Consigne:
Remplacez « Koran » par « Coran » dans le passage de l'extrait sur le Fouta-Djalon qui va de « Quant aux jeunes » jusqu'à « leur marche conquérante. », puis redonnez ce passage en entier.

Les écoles sont nombreuses au Fouta-Djalon. Les professeurs les plus célèbres sont à Donhal Fella, à Fougoumba, à Labé et chez les Houbbous, qui sont des marabouts très instruits, mais indépendans de l’almamy du Fouta. Les jeunes filles apprennent à lire, mais on ne leur enseigne que les premiers versets du Koran ; ensuite leur instruction est jugée suffisante.

Quant aux jeunes gens, ils lisent et commentent « le livre sacré. » Quelques-uns vont au Boundou ou même chez les Maures du Tagant compléter leur éducation et reviennent ensuite dans leur pays. L’homme instruit est vénéré et respecté de tous. Ils ne lisent toute leur vie qu’un livre : le Koran. Jamais le proverbe : que l’homme d’un seul livre est à craindre n’a été plus vrai que des Pouls. C’est ce qui fait la force de l’islam en apprenant à ses adeptes la résignation et le fanatisme, c’est ce qui pousse ces tribus pastorales dans leur marche conquérante.

Lignes de données:
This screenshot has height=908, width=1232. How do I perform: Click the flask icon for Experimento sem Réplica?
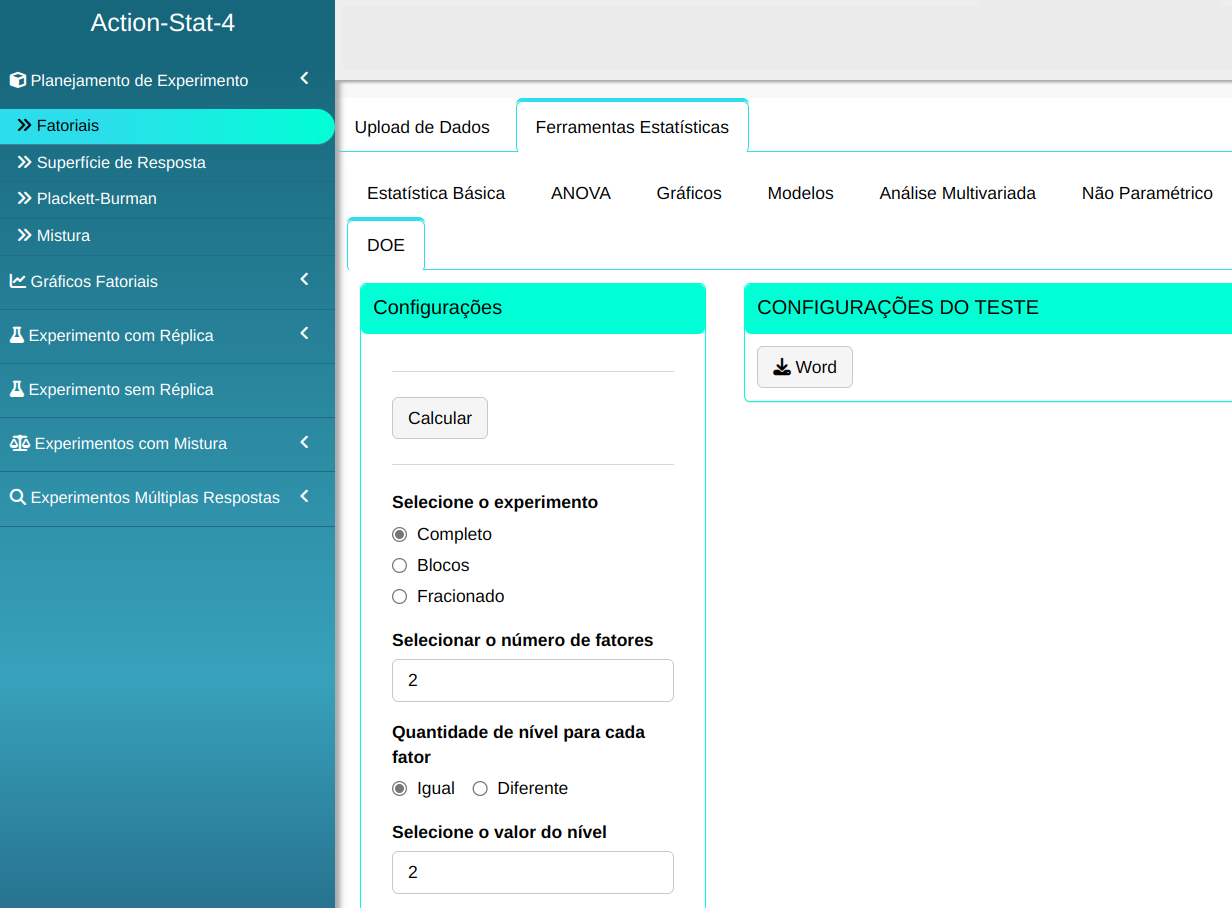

Réponse:
Quant aux jeunes gens, ils lisent et commentent « le livre sacré. » Quelques-uns vont au Boundou ou même chez les Maures du Tagant compléter leur éducation et reviennent ensuite dans leur pays. L’homme instruit est vénéré et respecté de tous. Ils ne lisent toute leur vie qu’un livre : le Coran. Jamais le proverbe : que l’homme d’un seul livre est à craindre n’a été plus vrai que des Pouls. C’est ce qui fait la force de l’islam en apprenant à ses adeptes la résignation et le fanatisme, c’est ce qui pousse ces tribus pastorales dans leur marche conquérante.